Baseball Musings
Baseball Musings
December 05, 2006
Restrained Yankees

Brian Cashman is more interested in keeping his young talent than trading it:

Of course, Jeffrey Loria, the Marlins' owner, never will completely shut the door on potential Willis suitors. "Not if someone wants to really overwhelm us," is what he says, which, translated, means, "Who's to say if someone is willing to do something really stupid like trading three can't-miss prospects?" Not the Yankees or the Mets.

What's interesting from the Yankees' standpoint is that, for the first time in recent memory, they are actually in a position to put together that sort of package as a result of Brian Cashman's determined restocking of the once-barren farm system with blue-chip prospects such as pitchers Philip Hughes, Humberto Sanchez, Tyler Clippard, Jeff Karstens, Ian Kennedy, Joba Chamberlain, Dellin Betances and Kevin Whelan and outfielders Jose Tabata and Brett Gardner.

The George Steinbrenner of yesteryear would be telling Cashman to call Loria and make precisely that sort of overwhelming offer for Willis. But as Cashman reiterated yesterday, the Yankees are doing business in a different way now.

"We're trying to build from within to the point where we have a lot of choices so we're not forced to go into the free agent market which is typically unproductive," he said.

The scary thing for the rest of the AL is that both the Yankees and Red Sox are pursuing this tactic. The Twins and Athletics showed how you can stay in contention developing young talent. Add a ton of money to that, and you have a chance to build super teams.

Before Cashman made his deal to gain more control of the Yankees, his merits as a GM were hotly debated. I'd say so far he's used his power wisely.


Posted by David Pinto at 09:07 AM | Management | TrackBack (0)
Comments

There ain't no such thing as can't miss.

That said: Cash is being smart. But I'd go get Zito, gambling on solid lefties with a high win pct. is worth it.

Posted by: Juke at December 5, 2006 10:13 AM

"But I'd go get Zito, gambling on solid lefties with a high win pct. is worth it."

No...it isn't. His FB keeps losing velocity, he walks too many guys, and Boston and Toronto both typically hit him pretty well.
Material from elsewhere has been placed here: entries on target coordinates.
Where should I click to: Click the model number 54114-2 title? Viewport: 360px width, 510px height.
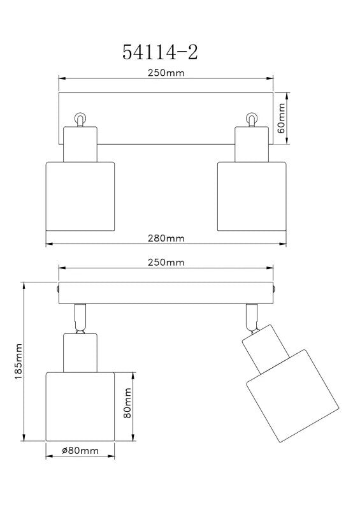(x=160, y=52)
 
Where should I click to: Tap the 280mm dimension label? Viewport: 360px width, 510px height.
(x=166, y=238)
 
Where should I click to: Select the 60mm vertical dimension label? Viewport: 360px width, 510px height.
(x=281, y=119)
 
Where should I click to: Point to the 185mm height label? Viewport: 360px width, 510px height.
(x=19, y=361)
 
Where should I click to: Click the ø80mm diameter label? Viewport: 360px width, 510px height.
(x=80, y=451)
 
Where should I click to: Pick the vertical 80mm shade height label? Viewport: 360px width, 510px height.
(x=127, y=403)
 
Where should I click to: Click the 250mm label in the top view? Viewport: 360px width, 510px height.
(x=166, y=73)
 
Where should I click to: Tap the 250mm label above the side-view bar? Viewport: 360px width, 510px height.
(x=166, y=262)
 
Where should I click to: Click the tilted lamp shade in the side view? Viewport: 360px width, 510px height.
(x=292, y=396)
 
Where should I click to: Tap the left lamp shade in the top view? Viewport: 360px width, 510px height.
(x=80, y=196)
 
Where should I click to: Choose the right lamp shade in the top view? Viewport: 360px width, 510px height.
(x=252, y=196)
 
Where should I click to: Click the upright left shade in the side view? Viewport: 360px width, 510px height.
(x=80, y=407)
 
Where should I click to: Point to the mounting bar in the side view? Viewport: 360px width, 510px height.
(x=166, y=293)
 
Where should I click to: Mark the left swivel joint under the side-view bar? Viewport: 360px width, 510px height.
(x=80, y=319)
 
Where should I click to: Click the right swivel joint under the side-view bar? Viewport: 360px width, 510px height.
(x=252, y=317)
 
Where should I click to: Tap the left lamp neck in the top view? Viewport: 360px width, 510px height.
(x=80, y=144)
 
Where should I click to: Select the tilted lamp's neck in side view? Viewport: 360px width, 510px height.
(x=266, y=348)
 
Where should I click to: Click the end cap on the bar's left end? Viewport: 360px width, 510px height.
(x=57, y=289)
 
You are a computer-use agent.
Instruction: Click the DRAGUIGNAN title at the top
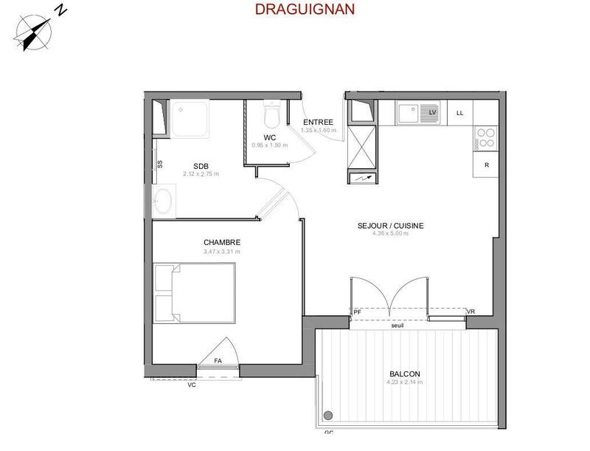click(294, 10)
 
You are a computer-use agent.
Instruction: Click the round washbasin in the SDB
click(162, 200)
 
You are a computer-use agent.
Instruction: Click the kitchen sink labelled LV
click(417, 113)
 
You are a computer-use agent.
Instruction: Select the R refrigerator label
click(486, 165)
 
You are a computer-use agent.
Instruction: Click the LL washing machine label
click(460, 113)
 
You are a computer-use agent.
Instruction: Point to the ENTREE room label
click(318, 123)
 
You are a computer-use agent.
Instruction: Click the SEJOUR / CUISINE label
click(390, 226)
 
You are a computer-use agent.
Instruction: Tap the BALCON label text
click(405, 374)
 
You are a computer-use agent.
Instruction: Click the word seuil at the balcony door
click(399, 324)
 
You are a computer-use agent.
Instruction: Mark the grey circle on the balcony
click(328, 415)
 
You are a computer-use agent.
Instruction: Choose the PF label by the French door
click(357, 313)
He belongs in the NL...and though he doesn't deserve it, he'll get a package over $90MM

Posted by: the other josh at December 5, 2006 03:15 PM

Yep, Winning Percentage is DEFINITELY the best metric for measuring how good a pitcher is...

Posted by: Adam B. at December 5, 2006 03:15 PM

Keeping the blue chip prospects will put more fans in the stadium than buying vetrans who turn out to be sour and can't get your team to the W.S. anyway I will pay to see Hughes pitch in Yankee Stadium not Zito.

Posted by: Tony at December 5, 2006 08:45 PM

the yankees will find a way to get your money anyway :)

I think Zito will end up with the Mets. They wont offer the longest contract but will offer the most per year.